Vamos rir pois. O riso é uma filosofia” - Eça de Queiros, 1871, “Uma campanha alegre” em “As farpas.

Vamos rir pois. O riso é uma filosofia” - Eça de Queiros, 1871, “Uma campanha alegre” em “As farpas. Sem dúvida, desde então o nosso País progrediu, económica, social e culturalmente. Mas a caricatura de Eça continua a ter actualidade. Voltando ao objetivo d’As Farpas: no opúsculo de apresentação, cujo sucesso obrigou a uma segunda edição, ficamos logo a saber ao que vinham: “Nós não quisemos ser cúmplices na indiferença geral. E aqui começamos, sem azedume e sem cólera, a apontar dia por dia o que poderíamos chamar – o progresso da decadência”. O que seria feito pondo “a galhofa ao serviço da justiça”: “Vamos rir pois. O riso é uma filosofia. Muitas vezes o riso é uma salvação. E em política constitucional, pelo menos, o riso é uma opinião.” “E assim se passa, defronte de um público enojado e indiferente, esta grande farsa que se chama a intriga constitucional. Os lustres estão acesos. Mas o espectador, o País nada tem de comum com o que se representa no palco; não se interessa pelos personagens e a todos acha impuros e nulos; não se interessa pelas cenas e a todas acha inúteis e imorais. …… Os proprietários procuram viver à custa do Estado, vindo ser deputados a 2$500 reis por dia. A própria indústria faz-se proteccionar pelo Estado e trabalha sobretudo em vista do Estado. A imprensa até certo ponto vive também do Estado.
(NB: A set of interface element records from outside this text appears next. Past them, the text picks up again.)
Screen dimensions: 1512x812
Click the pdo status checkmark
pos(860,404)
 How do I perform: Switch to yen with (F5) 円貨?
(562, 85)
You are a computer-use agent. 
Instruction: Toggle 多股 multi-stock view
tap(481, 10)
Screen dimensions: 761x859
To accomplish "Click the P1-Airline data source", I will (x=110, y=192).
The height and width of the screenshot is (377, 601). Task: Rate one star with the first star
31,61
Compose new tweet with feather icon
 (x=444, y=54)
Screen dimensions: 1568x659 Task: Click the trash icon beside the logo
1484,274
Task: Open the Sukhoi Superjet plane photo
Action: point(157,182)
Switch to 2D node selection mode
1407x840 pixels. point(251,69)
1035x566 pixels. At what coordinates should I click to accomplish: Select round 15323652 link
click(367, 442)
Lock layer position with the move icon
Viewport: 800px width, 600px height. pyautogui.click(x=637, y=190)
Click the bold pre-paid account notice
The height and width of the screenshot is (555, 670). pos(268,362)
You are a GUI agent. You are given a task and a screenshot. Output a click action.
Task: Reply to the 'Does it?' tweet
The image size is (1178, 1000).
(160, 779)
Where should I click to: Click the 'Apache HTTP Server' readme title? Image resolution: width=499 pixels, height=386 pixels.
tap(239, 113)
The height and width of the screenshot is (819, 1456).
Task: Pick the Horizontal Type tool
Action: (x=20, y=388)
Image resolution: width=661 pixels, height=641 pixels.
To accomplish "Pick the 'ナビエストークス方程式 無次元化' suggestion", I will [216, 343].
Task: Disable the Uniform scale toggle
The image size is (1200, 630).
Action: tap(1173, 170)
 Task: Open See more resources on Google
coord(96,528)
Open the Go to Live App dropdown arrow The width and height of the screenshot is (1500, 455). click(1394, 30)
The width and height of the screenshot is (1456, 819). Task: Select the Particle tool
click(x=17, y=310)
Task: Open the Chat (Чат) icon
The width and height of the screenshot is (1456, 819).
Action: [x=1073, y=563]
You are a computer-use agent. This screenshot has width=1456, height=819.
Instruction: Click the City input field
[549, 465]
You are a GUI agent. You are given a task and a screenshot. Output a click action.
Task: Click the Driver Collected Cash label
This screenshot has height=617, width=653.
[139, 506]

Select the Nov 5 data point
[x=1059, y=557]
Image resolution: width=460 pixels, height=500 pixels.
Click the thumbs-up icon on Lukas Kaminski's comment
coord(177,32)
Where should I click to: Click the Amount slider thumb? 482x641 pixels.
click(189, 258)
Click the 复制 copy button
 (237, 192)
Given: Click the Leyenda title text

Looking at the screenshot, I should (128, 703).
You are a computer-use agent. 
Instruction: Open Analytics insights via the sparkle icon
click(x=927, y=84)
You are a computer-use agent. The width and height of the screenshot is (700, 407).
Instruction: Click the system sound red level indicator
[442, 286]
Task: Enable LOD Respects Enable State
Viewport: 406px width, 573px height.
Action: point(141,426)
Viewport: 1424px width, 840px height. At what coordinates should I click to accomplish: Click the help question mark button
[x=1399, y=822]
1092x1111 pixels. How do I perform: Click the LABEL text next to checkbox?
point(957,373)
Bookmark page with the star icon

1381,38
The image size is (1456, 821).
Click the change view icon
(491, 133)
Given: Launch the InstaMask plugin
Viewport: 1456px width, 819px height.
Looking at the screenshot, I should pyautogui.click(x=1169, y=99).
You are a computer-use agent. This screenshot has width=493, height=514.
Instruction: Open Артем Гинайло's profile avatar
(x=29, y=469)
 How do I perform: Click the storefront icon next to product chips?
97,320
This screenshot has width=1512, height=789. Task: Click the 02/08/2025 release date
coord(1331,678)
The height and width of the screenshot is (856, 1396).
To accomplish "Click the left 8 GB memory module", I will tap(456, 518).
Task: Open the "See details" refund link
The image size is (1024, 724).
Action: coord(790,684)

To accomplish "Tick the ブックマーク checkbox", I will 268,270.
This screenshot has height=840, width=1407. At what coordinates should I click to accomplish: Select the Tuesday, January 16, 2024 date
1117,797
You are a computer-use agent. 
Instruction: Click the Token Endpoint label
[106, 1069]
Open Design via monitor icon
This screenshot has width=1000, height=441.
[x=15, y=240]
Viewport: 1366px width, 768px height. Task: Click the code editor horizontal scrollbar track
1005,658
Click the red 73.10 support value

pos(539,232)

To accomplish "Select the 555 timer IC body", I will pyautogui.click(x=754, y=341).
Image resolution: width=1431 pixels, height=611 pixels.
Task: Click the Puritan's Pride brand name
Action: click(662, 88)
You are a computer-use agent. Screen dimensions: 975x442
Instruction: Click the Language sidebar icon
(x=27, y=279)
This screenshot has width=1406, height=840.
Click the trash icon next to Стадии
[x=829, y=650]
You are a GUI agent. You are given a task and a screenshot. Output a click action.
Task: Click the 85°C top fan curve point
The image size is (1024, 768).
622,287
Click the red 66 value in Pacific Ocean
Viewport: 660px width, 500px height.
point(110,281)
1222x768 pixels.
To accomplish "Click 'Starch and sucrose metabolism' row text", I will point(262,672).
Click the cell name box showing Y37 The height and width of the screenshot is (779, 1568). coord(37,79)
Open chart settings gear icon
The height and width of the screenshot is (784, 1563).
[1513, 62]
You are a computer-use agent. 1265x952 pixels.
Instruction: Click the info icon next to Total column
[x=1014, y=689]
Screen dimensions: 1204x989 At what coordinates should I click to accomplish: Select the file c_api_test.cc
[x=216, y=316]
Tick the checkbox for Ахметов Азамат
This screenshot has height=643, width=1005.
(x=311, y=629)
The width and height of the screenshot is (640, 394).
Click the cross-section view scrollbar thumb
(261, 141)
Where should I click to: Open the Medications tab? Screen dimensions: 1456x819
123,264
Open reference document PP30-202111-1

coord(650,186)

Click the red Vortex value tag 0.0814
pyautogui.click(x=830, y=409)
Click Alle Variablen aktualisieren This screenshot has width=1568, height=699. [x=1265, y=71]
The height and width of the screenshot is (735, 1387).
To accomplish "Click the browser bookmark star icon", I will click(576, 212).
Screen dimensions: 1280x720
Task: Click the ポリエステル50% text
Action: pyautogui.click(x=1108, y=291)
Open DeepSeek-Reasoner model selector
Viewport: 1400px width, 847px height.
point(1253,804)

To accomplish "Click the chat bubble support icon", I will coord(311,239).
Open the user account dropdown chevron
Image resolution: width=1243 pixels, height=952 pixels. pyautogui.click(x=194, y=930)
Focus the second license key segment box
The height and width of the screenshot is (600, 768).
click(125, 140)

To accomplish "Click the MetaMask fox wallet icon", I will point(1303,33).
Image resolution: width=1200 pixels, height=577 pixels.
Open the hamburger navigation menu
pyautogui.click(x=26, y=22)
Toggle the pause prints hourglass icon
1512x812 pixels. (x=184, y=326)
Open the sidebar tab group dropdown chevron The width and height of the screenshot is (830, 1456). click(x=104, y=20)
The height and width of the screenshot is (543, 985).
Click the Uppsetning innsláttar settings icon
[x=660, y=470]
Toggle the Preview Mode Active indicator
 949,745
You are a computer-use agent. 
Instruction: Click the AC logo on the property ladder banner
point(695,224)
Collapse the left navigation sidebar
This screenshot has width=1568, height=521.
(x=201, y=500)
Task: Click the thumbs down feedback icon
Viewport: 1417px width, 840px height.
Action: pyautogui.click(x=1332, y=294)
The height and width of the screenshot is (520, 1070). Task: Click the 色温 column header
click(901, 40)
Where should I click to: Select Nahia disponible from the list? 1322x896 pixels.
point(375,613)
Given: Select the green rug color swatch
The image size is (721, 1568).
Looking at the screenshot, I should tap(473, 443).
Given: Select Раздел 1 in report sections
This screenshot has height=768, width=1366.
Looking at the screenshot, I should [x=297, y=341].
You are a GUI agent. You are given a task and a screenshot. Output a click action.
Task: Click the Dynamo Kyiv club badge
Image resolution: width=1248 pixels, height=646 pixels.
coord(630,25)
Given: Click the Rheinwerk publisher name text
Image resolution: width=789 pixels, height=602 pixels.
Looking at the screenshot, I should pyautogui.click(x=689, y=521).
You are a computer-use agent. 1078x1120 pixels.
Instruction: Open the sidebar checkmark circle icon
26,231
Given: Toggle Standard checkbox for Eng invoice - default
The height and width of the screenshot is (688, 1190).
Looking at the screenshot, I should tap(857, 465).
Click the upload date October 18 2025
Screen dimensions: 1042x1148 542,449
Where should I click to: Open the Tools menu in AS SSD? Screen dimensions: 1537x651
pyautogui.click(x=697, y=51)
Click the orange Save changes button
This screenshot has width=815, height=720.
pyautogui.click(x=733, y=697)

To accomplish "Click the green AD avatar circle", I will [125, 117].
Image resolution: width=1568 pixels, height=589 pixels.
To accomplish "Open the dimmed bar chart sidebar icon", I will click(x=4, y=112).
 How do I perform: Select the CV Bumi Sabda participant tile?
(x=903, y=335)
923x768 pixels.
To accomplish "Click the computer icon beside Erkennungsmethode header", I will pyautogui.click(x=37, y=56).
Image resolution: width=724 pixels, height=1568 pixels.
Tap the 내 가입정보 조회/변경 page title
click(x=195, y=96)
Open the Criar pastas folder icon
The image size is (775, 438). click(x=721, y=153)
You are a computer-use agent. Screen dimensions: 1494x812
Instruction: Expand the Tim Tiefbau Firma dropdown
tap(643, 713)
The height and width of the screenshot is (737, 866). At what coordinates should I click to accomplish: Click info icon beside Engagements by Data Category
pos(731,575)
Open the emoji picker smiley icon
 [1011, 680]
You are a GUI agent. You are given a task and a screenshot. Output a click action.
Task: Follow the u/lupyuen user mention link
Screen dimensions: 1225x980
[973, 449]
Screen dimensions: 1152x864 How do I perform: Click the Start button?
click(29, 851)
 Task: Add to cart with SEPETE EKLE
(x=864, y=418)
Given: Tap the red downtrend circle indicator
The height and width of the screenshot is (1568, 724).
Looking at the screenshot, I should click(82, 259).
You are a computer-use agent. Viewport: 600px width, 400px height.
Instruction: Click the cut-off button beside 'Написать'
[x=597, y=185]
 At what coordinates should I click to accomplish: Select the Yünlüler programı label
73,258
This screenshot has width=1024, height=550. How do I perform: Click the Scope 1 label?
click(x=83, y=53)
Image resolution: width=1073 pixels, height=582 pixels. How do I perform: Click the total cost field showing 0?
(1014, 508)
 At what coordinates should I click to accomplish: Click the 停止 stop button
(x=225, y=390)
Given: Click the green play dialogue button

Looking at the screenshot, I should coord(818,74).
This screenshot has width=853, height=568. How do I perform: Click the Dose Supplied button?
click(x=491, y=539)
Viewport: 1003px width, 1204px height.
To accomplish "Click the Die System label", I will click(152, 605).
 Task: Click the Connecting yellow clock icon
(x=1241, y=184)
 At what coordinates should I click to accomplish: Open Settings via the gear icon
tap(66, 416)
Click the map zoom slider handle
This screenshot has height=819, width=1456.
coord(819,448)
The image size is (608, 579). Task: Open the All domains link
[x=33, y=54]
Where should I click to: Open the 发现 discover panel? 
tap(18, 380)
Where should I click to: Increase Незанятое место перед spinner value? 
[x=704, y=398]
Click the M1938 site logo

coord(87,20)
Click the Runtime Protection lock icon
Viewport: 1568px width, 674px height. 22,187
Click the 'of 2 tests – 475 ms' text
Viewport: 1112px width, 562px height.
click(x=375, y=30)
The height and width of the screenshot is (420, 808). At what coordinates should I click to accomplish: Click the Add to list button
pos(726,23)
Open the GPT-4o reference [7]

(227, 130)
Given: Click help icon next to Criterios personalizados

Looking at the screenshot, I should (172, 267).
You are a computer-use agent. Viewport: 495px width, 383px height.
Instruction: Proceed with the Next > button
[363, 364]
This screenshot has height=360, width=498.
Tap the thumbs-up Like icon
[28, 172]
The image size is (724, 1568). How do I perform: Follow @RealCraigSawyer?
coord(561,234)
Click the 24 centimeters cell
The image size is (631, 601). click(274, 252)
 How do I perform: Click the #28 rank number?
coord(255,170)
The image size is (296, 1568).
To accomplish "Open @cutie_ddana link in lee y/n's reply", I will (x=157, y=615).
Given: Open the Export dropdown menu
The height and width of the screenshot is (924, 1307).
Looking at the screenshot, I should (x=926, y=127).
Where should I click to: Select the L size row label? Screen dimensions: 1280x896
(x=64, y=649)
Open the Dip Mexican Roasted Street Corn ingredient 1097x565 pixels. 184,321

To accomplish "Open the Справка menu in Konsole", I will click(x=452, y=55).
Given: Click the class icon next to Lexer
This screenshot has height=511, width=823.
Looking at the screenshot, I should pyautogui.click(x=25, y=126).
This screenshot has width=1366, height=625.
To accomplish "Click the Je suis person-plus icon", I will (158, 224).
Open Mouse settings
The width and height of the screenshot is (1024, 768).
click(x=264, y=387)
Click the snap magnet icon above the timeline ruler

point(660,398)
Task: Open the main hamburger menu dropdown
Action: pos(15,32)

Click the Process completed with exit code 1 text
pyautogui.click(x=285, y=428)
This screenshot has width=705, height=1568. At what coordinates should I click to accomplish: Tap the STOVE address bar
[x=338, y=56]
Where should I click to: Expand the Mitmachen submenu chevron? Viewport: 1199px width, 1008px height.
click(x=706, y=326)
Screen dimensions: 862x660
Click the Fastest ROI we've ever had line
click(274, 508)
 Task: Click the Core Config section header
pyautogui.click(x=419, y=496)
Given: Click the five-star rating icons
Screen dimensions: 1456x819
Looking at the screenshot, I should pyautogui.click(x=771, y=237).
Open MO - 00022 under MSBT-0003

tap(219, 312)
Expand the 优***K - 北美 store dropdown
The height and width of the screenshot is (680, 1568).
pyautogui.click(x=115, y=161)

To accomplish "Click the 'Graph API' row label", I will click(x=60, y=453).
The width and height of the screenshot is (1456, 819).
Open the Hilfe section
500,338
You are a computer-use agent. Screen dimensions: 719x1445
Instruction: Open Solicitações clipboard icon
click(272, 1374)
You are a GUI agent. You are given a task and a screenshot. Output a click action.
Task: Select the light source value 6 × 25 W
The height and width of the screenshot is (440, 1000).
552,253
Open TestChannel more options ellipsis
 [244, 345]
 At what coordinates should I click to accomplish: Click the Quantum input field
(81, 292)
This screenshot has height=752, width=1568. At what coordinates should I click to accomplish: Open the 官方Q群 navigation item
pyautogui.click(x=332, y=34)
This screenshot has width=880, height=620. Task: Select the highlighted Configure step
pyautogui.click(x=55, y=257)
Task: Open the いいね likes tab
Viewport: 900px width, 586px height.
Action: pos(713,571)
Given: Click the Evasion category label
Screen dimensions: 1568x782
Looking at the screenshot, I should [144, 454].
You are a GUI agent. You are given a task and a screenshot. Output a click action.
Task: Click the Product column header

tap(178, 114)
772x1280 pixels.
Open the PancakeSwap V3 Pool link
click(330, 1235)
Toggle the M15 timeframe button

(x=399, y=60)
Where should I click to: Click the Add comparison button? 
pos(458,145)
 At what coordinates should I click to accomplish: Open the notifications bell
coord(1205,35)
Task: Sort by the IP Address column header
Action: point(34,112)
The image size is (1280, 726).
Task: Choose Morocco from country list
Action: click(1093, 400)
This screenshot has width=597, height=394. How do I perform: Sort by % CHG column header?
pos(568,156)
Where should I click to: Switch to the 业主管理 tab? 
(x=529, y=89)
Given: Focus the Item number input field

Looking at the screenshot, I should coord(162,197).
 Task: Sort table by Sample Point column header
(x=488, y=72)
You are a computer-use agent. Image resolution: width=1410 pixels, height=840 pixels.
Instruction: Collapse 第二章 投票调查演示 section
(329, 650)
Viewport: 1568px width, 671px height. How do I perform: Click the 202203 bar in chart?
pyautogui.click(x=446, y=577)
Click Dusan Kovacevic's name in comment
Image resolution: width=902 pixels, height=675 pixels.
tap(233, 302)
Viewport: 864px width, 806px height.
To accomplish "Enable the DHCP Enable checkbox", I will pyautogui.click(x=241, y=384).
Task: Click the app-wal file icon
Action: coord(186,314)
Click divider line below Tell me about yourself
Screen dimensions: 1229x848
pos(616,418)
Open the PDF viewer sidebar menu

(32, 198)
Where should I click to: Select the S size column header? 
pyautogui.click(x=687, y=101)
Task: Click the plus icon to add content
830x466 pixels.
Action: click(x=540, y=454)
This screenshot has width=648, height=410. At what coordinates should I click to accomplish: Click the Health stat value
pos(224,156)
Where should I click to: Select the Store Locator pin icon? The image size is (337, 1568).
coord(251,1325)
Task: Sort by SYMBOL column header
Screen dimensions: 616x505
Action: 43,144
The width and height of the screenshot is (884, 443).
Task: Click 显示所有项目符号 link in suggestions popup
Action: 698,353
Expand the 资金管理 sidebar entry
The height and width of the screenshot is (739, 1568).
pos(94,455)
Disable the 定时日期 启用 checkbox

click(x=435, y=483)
A ciência depende do Estado. O Estado é a esperança das famílias pobres e das casas arruinadas. …..toda a nação vive do Estado. Logo desde os primeiros exames no liceu , a mocidade vê nele o seu repouso e a garantia do seu futuro…..perdeu-se através de tudo isto o sentimento de cidade e de pátria. Em Portugal o cidadão desapareceu. E todo o país não é mais do que uma …… Nação talhada para a ditadura — ou para a conquista. ? Isto é inadmissível, em qualquer caso. De duas uma: ou não se leva a sério, e é ridículo; ou se leva a sério, e é trágico. Mas nada menos.” (Uma campanha alegre – Eça de Queroz – Cap I 1871). Não deixa de ser curioso serem os que se afirmam liberais os que mais se batem pelos favores do Estado, pelos avales do estado, pelos lucros de negócios garantidos pelo Estado. Os liberais são, os principais corruptores do Estado, porque são os que mais dependem dele. As televisões são o seu meio de atirar areia aos olhos dos crentes para que não vejam o que se passa com os pretensos "acusadores".